Cabinet of Bangladesh
- Government Seal of Bangladesh

Agency overview
- Formed: 26 April 1971; 55 years ago
- Type: highest executive body of the Central government
- Jurisdiction: Government of Bangladesh
- Headquarters: Bangladesh Secretariat, Dhaka
- Prime Minister responsible: Tarique Rahman;
- Agency executive: Nasimul Gani, Cabinet Secretary;
- Child agency: Ministries of the government of Bangladesh;
- Website: www.cabinet.gov.bd

= Cabinet of Bangladesh =

Decision-making body of the Government of Bangladesh

The Cabinet of Bangladesh (বাংলাদেশের মন্ত্রিসভা) is the chief executive body in the People's Republic of Bangladesh. The cabinet is the collective decision-making body of the entire government normally under the Office of the Prime Minister, composed of the Prime Minister and other cabinet ministers. During a caretaker government or interim government, the cabinet is instead composed of the Chief Adviser and other cabinet advisers. These "advisorial" positions are equivalent to their respective ministerial positions.

==Responsibility==
Ministers of the government, according to the Constitution of Bangladesh, are selected primarily from the elected members of House of Nation, also known as Jatiya Sangsad. Cabinet ministers are heads of government departments, mostly with the office of the Minister of Department (or the Minister of Defence). The collective co-ordinating function of the cabinet is reinforced by the statutory position that all the ministers jointly hold the same office, and can exercise the same powers.

* DATA *
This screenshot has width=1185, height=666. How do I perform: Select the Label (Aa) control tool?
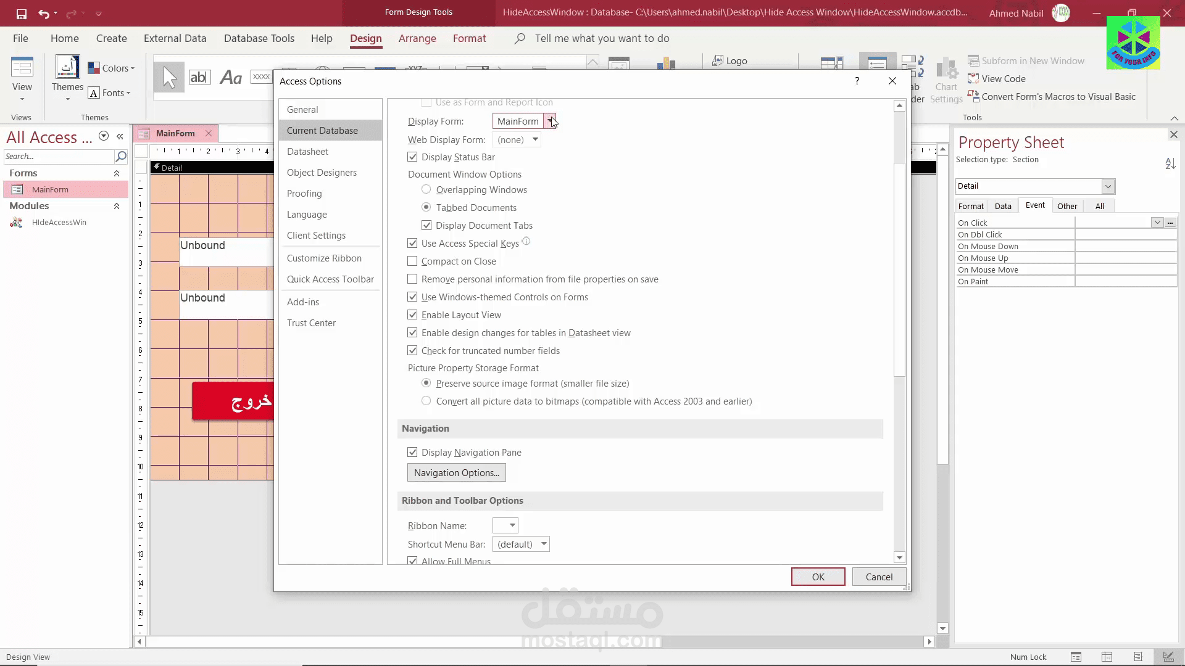[230, 77]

* STATED EXERCISE 1 *
Where does the article on the Cabinet of Bangladesh say the cabinet has its headquarters?
* STATED EXERCISE 2 *
Does the article on the Cabinet of Bangladesh support each statement? (a) During a caretaker government, the cabinet is made up of the Chief Adviser and other advisers. (b) Ministers are chosen mainly from people outside the elected parliament. (c) The cabinet was formed in 1975.
* STATED EXERCISE 3 *
Extend the article on the Cabinet of Bangladesh, picking up right after its last sentence.
The listing has nothing to do with the article on the Cabinet of Bangladesh.

* TASK ANSWER 1 *
Bangladesh Secretariat, Dhaka.

* TASK ANSWER 2 *
(a) Yes: "the cabinet is instead composed of the Chief Adviser and other cabinet advisers"
(b) No: "selected primarily from the elected members of House of Nation"
(c) No: "Formed: 26 April 1971"

* TASK ANSWER 3 *
The cabinet is the ultimate decision-making body of the executive within the parliamentary system of government in traditional constitutional theory of Bangladesh. This interpretation was originally put across in the work of the Bangladesh constitution in 1972. The political and decision-making authority of the cabinet has been gradually increased over the last few decades, with some claiming its role has been usurped by "prime ministerial" (i.e., more "presidential") government.

The cabinet is the executive committee of the Prime Minister's office, a historic body which has legislative, judicial and executive functions, and whose large membership does include members of the opposition or coalition. Its decisions are generally implemented either under the existing powers of individual government departments, or by the cabinet secretary, the most senior civil servant in Bangladesh.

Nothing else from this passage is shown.